A Justiça Eleitoral do Maranhão cassou, nesta segunda-feira (4), os mandatos do prefeito de Estreito, Léo Cunha (PL), e da vice-prefeita Irenilde da Silva (PT) por abuso de poder político e econômico durante a campanha das eleições de 2024.
A decisão, proferida pelo juiz Bruno Nayro de Andrade Miranda, da 82ª Zona Eleitoral do TRE-MA, também anulou os registros de candidatura de ambos.
O prefeito Leoarren Túlio de Sousa Cunha — conhecido como Léo Cunha — foi declarado inelegível por oito anos em razão da gravidade das condutas apuradas.
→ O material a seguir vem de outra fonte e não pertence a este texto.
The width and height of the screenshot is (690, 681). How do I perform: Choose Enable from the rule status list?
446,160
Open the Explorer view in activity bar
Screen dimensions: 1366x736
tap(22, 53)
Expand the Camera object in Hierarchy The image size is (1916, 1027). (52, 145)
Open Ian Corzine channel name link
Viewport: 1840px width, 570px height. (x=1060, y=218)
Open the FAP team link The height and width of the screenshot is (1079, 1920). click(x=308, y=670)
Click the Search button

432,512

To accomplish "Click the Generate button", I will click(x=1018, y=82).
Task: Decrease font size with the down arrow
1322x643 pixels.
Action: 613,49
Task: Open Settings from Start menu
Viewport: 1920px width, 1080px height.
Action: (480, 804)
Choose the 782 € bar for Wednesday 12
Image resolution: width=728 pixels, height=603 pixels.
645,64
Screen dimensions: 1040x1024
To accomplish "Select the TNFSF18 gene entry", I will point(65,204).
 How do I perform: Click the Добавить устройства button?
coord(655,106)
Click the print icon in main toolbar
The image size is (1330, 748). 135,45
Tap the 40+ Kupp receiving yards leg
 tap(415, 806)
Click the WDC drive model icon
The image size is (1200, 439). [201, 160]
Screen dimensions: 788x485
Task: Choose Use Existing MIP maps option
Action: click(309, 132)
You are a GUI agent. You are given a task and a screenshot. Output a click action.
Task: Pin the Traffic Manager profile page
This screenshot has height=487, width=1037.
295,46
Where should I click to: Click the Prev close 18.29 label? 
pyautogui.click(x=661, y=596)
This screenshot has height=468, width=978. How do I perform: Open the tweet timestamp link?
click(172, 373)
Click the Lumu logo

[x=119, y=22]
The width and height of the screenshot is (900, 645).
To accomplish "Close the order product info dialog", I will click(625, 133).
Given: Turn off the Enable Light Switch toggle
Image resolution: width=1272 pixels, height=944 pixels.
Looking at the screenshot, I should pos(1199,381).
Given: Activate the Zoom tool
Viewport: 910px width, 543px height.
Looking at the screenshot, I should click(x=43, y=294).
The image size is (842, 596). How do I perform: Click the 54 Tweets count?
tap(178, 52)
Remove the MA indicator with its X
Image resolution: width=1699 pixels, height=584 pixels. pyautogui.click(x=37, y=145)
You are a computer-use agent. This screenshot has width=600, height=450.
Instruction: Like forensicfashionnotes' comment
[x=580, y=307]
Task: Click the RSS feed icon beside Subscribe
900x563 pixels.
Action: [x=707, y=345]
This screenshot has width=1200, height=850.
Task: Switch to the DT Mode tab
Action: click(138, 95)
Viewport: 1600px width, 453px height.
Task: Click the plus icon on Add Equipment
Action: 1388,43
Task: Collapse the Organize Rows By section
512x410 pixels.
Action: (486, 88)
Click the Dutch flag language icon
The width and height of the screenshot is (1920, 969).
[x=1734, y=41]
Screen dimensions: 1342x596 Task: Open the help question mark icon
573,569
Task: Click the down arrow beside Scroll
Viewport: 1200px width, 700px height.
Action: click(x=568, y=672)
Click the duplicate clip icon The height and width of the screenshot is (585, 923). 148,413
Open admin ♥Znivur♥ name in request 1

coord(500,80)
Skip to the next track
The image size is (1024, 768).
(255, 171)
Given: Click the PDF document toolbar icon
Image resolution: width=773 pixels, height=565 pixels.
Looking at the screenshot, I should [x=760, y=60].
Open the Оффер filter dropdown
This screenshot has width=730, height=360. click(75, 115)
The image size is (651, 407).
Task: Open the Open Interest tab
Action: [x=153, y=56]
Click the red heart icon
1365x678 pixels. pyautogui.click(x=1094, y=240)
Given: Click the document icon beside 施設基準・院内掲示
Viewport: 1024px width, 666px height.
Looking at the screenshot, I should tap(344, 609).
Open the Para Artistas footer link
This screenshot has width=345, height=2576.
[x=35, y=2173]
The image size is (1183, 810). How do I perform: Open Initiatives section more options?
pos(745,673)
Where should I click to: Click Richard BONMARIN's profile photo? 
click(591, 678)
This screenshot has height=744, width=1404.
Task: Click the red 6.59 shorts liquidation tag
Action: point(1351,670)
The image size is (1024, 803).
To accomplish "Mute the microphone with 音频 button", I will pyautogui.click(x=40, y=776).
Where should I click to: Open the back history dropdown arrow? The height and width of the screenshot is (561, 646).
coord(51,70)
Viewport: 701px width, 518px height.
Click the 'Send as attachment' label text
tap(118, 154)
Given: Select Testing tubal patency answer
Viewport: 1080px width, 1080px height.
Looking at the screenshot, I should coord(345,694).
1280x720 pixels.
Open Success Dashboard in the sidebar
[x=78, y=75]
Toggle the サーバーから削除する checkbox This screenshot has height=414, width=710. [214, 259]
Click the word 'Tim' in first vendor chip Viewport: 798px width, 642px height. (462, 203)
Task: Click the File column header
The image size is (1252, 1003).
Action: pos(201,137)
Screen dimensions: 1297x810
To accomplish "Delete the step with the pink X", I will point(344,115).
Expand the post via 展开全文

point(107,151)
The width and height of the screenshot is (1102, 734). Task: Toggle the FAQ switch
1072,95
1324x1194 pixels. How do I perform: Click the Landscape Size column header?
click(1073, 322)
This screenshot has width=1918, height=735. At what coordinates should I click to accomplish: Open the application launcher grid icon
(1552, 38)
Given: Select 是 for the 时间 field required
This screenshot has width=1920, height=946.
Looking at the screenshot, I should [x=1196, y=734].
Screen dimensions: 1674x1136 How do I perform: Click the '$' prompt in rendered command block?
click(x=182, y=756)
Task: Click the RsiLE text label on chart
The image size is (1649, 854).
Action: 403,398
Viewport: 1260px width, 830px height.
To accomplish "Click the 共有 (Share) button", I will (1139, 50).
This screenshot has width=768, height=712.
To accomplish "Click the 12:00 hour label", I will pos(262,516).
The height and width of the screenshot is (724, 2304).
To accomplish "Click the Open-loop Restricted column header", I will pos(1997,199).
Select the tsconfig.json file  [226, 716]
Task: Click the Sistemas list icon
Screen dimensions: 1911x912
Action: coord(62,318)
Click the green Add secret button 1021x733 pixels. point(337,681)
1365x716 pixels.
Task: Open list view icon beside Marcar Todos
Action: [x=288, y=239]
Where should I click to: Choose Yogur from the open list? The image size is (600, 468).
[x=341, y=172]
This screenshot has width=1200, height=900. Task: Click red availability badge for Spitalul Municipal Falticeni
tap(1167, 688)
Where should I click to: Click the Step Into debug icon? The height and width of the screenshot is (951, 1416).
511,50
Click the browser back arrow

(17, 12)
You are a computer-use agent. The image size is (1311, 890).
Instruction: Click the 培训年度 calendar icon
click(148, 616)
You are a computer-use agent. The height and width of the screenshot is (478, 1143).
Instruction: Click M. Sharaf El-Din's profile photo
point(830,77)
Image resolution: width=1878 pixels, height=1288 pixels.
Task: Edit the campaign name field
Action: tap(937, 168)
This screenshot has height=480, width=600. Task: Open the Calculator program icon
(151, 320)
Irenilde da Silva não teve inelegibilidade decretada, por ter sido considerada participante passiva nos atos irregulares.
A sentença, resultado de uma Ação de Investigação Judicial Eleitoral (AIJE), apontou prática coordenada de irregularidades durante a campanha, entre as quais:
– Uso da máquina pública para fins eleitorais, com desvios de atos administrativos para promoção política;
– Entrega de ambulância no Povoado Brejo da Ilha transformada em ato de campanha, com retirada do veículo após o pleito;
– Distribuição coordenada de brindes (camisetas e pulseiras luminosas) para influenciar eleitores;
– Realização de comício fora do período permitido por lei, com estrutura de som e tentativa de simular discurso por meio de criança;
– Reajuste salarial de servidores dentro dos 180 dias anteriores à eleição, ato proibido mesmo que o índice tenha sido considerado tecnicamente compatível com a inflação.
O juiz concluiu que os episódios não foram isolados, mas parte de uma estratégia para desequilibrar o pleito, comprometendo a legitimidade do processo eleitoral em Estreito. A execução da cassação e a convocação de novas eleições só ocorrerão após o trânsito em julgado ou decisão de instância superior. Enquanto isso, as lideranças podem recorrer e continuam no exercício dos cargos até eventual decisão definitiva do Tribunal Superior Eleitoral (TSE).